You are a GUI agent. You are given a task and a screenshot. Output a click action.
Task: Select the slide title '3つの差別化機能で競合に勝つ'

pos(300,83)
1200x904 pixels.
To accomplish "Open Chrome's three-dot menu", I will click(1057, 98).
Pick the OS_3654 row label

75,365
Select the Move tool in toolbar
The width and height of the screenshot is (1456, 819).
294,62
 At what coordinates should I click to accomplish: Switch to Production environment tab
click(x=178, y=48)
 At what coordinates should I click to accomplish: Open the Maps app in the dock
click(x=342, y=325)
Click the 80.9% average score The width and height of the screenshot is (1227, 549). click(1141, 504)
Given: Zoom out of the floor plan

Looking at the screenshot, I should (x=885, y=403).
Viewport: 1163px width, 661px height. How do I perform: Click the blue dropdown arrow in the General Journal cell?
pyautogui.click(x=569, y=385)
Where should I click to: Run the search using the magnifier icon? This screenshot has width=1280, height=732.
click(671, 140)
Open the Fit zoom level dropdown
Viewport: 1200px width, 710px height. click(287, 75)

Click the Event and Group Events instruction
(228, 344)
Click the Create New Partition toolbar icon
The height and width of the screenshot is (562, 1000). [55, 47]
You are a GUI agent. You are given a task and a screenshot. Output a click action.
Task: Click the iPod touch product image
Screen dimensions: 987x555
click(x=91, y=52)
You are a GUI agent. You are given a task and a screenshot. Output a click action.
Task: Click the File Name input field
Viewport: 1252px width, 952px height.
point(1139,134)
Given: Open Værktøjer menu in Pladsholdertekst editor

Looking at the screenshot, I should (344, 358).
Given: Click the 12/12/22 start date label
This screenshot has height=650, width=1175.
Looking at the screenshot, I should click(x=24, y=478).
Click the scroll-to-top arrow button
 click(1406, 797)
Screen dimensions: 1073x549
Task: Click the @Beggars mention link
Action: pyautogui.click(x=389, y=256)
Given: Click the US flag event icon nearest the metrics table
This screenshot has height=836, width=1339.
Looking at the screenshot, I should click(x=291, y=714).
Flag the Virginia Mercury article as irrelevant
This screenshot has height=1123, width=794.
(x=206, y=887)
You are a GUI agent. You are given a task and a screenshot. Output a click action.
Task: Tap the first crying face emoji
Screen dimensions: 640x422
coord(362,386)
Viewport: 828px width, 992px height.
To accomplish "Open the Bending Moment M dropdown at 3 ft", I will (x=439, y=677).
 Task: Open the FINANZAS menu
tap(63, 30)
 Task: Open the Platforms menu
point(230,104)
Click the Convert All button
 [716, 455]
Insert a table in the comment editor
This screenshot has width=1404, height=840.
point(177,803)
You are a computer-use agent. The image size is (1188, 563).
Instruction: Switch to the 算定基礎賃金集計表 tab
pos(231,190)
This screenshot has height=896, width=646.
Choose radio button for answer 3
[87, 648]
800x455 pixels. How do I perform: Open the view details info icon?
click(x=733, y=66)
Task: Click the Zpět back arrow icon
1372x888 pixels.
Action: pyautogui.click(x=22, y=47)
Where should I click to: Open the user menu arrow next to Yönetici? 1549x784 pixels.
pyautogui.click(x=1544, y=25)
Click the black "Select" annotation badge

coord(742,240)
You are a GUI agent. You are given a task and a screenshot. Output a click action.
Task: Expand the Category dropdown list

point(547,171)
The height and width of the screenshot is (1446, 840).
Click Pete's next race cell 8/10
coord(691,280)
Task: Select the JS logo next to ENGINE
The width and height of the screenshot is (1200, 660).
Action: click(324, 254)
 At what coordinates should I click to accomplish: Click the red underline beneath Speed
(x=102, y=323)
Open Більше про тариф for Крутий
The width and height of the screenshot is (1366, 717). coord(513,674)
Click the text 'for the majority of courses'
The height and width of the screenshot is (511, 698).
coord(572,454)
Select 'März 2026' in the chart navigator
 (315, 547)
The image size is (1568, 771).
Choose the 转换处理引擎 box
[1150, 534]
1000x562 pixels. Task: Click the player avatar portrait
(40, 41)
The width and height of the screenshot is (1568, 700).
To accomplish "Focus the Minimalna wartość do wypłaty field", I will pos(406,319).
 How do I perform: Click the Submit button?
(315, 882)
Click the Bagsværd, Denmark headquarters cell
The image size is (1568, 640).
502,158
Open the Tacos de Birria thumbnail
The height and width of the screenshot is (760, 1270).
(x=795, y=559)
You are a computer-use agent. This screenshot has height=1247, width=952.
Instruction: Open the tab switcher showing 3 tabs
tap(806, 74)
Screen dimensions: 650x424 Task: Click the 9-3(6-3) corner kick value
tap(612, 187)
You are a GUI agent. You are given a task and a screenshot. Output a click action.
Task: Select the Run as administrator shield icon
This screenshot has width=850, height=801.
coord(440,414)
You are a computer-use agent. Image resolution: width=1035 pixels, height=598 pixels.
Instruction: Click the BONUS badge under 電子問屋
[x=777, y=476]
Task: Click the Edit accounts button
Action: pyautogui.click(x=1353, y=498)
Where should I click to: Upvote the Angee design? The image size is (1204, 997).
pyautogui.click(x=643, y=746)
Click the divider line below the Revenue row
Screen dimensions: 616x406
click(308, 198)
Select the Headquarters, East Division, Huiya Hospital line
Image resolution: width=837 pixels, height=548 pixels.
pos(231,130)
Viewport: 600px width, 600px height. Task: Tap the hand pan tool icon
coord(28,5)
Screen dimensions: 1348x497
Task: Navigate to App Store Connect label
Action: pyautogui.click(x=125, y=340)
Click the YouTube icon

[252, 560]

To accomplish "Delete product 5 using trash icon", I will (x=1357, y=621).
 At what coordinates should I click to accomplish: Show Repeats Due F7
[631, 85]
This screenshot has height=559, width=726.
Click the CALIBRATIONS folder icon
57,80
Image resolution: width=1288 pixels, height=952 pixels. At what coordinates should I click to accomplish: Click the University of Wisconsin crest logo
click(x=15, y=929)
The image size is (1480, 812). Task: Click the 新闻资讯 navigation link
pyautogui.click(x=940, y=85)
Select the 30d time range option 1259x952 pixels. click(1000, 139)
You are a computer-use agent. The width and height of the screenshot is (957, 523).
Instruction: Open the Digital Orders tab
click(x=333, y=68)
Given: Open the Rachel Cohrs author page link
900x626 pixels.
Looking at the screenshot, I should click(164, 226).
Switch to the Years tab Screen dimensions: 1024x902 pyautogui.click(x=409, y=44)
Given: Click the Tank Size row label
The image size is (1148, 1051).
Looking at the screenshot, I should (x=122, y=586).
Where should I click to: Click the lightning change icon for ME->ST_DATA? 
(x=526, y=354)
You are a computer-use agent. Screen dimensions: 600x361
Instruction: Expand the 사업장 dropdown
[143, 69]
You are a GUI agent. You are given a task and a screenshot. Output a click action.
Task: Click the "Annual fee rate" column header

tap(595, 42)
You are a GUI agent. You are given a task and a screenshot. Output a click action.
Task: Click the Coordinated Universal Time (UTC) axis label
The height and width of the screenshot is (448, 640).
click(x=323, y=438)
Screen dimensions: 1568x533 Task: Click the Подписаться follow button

▶ DIRECTIONS
The total is all that is wanted here: please count the lines of the material that contain the word "field".

▶ RESULT FOR THIS EXERCISE
2